Kathryn O'Keefe: I think that’s a great question. First of all, I would encourage every fellow to go to one of the AtriCure Maze courses that are available and to get as much experience double scrub, triple scrub, stand on the table for any time that a Maze procedure is being done at your institution, even if you’re not going to be the primary operator to be able to get as much exposure and comfort with the anatomy. At the end of the day there may not be that many cases that are done where you’re going to be confident and comfortable.
Dr. Zias: Can I ask a question, Dr. O’Keefe? Do you think that if we make atrial fibrillation treatment a quality measure just like the IMA, in other words if the SDS or other societies measure how we treat these patients, do you think that it would be the adoption of treating atrial fibrillation would be increased?
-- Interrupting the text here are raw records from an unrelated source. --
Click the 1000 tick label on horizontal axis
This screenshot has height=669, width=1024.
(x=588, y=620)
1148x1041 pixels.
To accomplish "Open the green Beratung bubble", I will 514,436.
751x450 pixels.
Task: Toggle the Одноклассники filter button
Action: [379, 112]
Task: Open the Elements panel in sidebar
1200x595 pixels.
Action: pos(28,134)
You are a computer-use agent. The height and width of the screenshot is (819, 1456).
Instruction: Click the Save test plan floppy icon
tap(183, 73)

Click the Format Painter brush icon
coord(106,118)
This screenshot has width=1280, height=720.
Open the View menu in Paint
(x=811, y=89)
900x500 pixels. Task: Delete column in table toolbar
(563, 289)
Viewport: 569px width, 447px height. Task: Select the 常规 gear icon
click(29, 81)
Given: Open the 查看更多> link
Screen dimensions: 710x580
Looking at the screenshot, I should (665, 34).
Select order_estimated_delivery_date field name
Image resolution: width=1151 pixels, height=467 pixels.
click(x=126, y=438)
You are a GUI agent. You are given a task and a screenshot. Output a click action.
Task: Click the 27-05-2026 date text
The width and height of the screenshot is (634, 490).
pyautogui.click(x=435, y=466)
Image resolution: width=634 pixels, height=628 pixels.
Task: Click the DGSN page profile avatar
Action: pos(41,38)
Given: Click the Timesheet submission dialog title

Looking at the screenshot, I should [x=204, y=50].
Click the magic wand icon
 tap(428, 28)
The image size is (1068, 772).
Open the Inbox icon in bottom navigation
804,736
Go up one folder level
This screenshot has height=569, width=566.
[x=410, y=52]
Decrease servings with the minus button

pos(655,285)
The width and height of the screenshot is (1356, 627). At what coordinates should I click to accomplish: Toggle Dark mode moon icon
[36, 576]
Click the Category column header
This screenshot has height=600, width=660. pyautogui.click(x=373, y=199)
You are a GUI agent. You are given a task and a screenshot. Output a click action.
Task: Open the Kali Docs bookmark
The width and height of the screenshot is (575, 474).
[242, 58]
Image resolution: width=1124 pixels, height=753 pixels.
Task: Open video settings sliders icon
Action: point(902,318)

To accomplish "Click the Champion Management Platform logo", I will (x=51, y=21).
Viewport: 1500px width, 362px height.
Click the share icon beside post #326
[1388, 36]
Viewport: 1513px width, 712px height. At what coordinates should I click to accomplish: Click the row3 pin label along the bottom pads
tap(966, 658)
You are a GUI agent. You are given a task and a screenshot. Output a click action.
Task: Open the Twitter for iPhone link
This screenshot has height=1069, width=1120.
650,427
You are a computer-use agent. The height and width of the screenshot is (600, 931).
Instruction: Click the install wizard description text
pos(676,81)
Kathryn O'Keefe: I think it would be. I think if there’s that expectation as a society that we treat patients with afib, I think you’ll see more adaptation of it. I think the other thing that’s important is that we have the same language and we standardize what we’re doing as surgeons. What one of us calls a Maze may not be a Maze to someone else. Standardizing that lesion set is really important. That was really critical and key in our group so that our cardiologists know that whatever surgeon is operating on that patient, they’re going to get the full lesion set and hopefully the same quality.
Eric Okum: I think that’s very important to emphasize that is standardization of lesion sets so that a Maze is a Maze. We all know that a Maze is not necessarily a Maze in everyone else’s eyes. In our group, no one, no matter how little afib they get, just gets a PVI and a clip. We all feel that’s substandard. At least everyone who gets a left-sided box lesion with pulmonary veins and a left atrial appendage line as well as a right-sided lesion, in all cases, even for paroxysmal or new onset atrial fibrillation, the patients that come in with an acute coronary symptom or non STEMI and have an episode of atrial fibrillation not previously diagnosed, they will even get a full left-sided Maze and right-sided lesions as well.
I think it’s really important to standardize lesion sets because without doing that, it’s a perpetual cycle that if you don’t do it in operation, you’re not going to have good results. You’re not going to have good results, the cardiologists don’t think it works. Then it’s a downward spiral. In our program it is very important that lesion sets are standard, and we all think that the more you ablate, the more lesions you do, the better results you get.